A former assistant at APA filed a lurid sexual harassment complaint on Wednesday alleging that a partner at the firm sent her graphic text messages and threatened to have her fired when she refused his advances.
The assistant, identified in the suit only as Jane Doe, alleges that top management fostered a “toxic, pervasive and sexually abusive environment.” The suit also claims that APA CEO Jim Gosnell routinely flew into violent rages, threw objects including a stapler and a trash can at her, and called her a “bitch” and an “icy cold c—.”
“APA’s culture promoted sexual harassment, discrimination, retaliation and sexual violence against its female employees,” the suit alleges. “The men in power at APA were allowed to prey upon usually much younger female subordinates,” the suit claims.

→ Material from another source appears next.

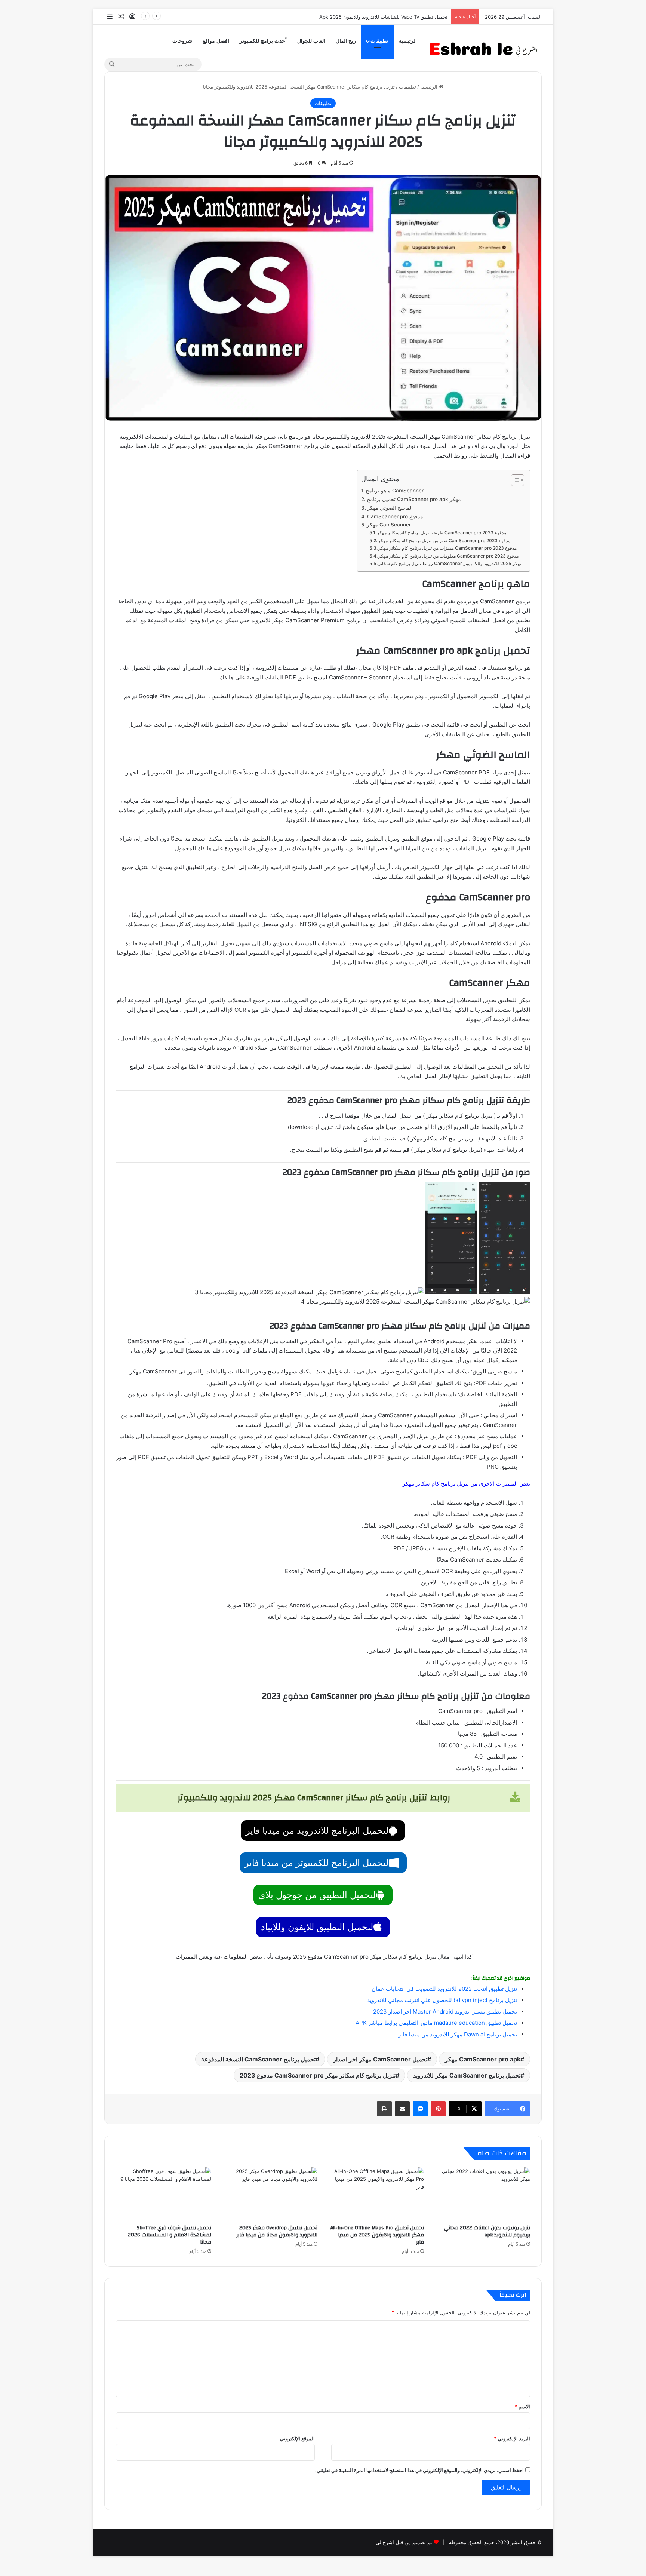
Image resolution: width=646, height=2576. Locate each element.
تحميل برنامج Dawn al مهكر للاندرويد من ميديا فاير (457, 2034)
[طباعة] (384, 2108)
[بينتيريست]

In a response late Wednesday afternoon, APA said that the plaintiff had previously made the allegations internally. The company says that it took the matter seriously and hired investigators including a retired judge. The probe concluded that the claims were false and that the employee had fabricated text messages and emails in an effort “to shake the agency down,” the company said.
“APA refused to pay the money and months ago sued the former employee in arbitration for extortion and defamation,” said an APA spokesperson. “We believe she is now retaliating against APA and its agents through this frivolous public complaint in which she hides her identity.”
The suit quotes from text messages allegedly sent by Josh Humiston, a partner and head of the music department, to the plaintiff, propositioning her in graphic terms.
“Your body is so hot I’ve never seen it in a bikini you should come over to my pool,” he allegedly wrote. “If you f— me I’ll convince Jim (Gosnell) to pay you more money.”
When she declined, he allegedly responded: “You’re a f—ing c—… I’m going to get you fired bitch.”
The suit also alleges that Humiston repeatedly said she would have to have sex with him in order to become an agent. She alleges that when she complained to HR, she was told “that’s just the way life is working in talent agencies.”
The suit also quotes from text messages allegedly sent by Paul Santana, the vice president of talent, who is alleged to have made incessant sexual remarks. “You make me so horny,” he allegedly wrote. “If I take you on a weekend getaway I could finally live out these fantasies I have for you.”
She told him to stop, reminding him that he is married. “Those are just logistics sexy,” he allegedly wrote back, “let me deal with the wife.”
The text messages are attached as exhibits to the lawsuit. The plaintiffs’ law firm, Geragos & Geragos, did not immediately respond to the company’s claim that they were fabricated.
The suit also alleges that in the fall of 2017, an outside investigator was hired in the wake of the firing of agent Tyler Grasham for alleged sexual misconduct. The suit says that before the plaintiff was interviewed about her own allegations, Gosnell instructed her to have “memory loss.” After she related her allegations against Humiston and Santana, the plaintiff alleges that she was ostracized. Several months later, she says she was fired.
In its statement, APA threatened to take legal action against the plaintiff and her law firm.
“We are confident that this former employee, now on her fourth attorney, will not succeed with her scheme of extortion,” the spokesperson said. “We intend to take all appropriate legal action against her and her counsel.”
Update: Michael Popok, one of the plaintiffs’ attorneys on the case, says that witnesses will be able to corroborate her allegations.
“She is not going to be the only witness on her behalf in that courtroom to prove her case,” Popok said.
He also stood behind the validity of the text messages.
“I am confident in my client’s veracity,” he said. “I have a plaintiff who is on record under oath saying everything that happened to her… It’s not going to be hard to get to the bottom of this.”